Serengeti National Park

Serengeti is easily Tanzania’s most famous national park, and it’s also the largest, at 14,763 square kilometers of protected area that borders Kenya’s Masai Mara Game Park. Its far-reaching plains of endless grass, tinged with the twisted shadows of acacia trees, have made it the quintessential image of a wild and untarnished Africa. Its large stone kopjes are home to rich ecosystems and the sheer magnitude and scale of life that the plains support is staggering. Large pride of lions laze easily in the long grasses, plentiful families of elephants feed on acacia bark and trump to each other across the plains, and giraffes, gazelles, monkeys, eland, and the whole range of African wildlife is in awe-inspiring numbers.

A protected area since 1940. In 1929, 228,600ha of central Serengeti was declared a game reserve. Afforded national park status in 1951 with extensive boundary modifications in 1959. Internationally recognized as part of Serengeti-Ngorongoro Biosphere Reserve (with the adjoining Maswa Game Reserve) under UNESCO’s Man and the Biosphere Programme in 1981 and inscribed on the World Heritage List in the same year.

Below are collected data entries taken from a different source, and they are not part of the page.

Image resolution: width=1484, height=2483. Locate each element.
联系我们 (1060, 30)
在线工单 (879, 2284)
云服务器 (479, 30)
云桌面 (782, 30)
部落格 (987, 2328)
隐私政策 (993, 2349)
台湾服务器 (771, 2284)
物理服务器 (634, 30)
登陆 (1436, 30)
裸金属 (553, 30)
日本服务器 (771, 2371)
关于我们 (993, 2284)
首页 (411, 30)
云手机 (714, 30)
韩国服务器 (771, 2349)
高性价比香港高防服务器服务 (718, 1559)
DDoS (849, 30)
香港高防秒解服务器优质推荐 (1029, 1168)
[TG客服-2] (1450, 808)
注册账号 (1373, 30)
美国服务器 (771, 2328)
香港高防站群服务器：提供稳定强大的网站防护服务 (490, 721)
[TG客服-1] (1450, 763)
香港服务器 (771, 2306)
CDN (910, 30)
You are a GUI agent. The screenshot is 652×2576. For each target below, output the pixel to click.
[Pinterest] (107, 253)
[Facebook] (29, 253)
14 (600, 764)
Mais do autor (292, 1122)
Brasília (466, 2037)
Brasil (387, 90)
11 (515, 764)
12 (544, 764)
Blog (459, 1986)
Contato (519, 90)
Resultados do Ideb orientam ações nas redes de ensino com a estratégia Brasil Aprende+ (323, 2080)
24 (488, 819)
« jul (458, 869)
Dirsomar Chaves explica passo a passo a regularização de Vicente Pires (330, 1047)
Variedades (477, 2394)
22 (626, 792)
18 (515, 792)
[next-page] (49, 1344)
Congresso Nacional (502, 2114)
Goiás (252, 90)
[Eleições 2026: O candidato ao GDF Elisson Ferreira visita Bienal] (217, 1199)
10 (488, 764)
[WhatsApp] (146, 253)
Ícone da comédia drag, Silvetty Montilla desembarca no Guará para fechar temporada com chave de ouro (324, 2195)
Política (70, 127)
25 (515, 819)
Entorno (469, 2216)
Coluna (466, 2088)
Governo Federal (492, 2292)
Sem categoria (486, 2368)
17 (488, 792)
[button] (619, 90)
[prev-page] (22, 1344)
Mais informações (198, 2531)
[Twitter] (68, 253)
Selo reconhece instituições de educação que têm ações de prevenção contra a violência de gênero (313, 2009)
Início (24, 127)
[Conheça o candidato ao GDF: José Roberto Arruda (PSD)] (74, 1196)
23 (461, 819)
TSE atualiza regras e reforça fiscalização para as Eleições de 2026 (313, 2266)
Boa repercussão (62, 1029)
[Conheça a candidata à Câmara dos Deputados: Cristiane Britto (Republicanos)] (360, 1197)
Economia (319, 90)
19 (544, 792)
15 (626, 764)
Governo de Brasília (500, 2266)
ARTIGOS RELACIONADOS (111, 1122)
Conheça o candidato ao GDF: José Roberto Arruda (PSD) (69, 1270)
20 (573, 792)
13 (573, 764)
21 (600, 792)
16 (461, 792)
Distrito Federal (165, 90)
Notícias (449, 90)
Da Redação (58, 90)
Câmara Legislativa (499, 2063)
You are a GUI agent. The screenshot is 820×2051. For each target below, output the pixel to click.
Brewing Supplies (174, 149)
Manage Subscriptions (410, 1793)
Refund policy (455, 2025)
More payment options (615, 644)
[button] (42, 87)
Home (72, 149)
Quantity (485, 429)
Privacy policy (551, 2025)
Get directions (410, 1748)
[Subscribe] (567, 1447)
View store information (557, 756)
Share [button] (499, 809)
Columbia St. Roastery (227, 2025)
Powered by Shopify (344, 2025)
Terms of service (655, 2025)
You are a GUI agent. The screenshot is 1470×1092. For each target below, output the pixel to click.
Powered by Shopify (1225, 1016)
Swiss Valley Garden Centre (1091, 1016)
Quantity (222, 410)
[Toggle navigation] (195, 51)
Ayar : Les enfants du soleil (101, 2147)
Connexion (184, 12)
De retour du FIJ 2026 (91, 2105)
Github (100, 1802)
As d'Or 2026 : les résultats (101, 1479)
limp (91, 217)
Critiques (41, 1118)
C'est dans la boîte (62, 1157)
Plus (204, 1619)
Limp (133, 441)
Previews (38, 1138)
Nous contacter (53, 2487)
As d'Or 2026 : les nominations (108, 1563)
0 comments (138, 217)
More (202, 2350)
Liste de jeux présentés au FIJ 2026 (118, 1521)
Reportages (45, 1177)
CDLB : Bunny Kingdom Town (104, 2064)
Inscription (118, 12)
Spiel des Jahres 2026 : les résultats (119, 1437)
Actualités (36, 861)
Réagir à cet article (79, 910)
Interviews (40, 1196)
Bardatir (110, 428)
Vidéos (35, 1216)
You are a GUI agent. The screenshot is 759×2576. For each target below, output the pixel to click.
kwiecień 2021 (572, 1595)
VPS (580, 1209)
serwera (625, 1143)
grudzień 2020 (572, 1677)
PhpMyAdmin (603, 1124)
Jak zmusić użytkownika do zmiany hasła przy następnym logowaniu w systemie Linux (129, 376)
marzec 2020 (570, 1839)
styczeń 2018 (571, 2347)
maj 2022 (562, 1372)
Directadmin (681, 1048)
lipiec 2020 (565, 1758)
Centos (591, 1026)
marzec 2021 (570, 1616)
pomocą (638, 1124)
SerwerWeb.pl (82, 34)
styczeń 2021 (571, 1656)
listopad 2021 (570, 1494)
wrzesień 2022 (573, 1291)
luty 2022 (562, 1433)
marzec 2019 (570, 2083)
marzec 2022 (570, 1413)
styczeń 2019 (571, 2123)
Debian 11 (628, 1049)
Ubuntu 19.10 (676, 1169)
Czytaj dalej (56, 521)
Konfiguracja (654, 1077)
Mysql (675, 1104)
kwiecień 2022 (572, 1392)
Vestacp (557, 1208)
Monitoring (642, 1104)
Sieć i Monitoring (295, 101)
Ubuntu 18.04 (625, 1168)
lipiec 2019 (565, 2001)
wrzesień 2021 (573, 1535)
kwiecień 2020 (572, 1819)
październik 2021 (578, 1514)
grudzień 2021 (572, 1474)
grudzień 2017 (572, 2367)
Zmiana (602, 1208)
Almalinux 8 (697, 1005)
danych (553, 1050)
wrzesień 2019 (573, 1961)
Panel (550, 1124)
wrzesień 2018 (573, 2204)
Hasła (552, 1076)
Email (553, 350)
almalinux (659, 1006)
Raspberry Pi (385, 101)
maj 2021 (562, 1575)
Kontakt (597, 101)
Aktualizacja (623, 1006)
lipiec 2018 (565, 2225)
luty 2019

Serengeti National Park (1,476,300ha) is contained by the biosphere reserve (2,305,100ha); contiguous to Ngorongoro Conservation Area (809,440ha) in the south east, Lolindo Game Controlled Area to the north east (400,000); Maswa Game Reserve (220,000ha; recently reduced) in the south, Maasai-Mara National Reserve (151,000ha) in Kenya to the north, and the Ikorongo-Grumeti Game Controlled Area (500,000) in the west.

The annual wildebeest migration through the Serengeti and the Masai Mara attract visitors from around the world, who flock to the open plains to witness the largest mass movement of land mammals on the planet. More than a million animals make the seasonal journey to fresh pasture to the north, then the south, after the biannual rains. The sound of their thundering hooves, raising massive clouds of thick red dust, has become one of the legends of the Serengeti plains. The entire ecosystem thrives from the annual migration, from the lions and birds of prey that gorge themselves on the weak and the faltering to the gamut of hungry crocodiles that lie in patient wait at each river crossing for their annual feed.

The plains of Serengeti are mainly crystalline rocks overlain by volcanic ash with numerous granitic rock outcrops (kopjes). In the north and along the western corridor are mountain ranges of mainly volcanic origin. Two rivers flowing west usually contain water and there are a number of lakes, marshes, and waterholes.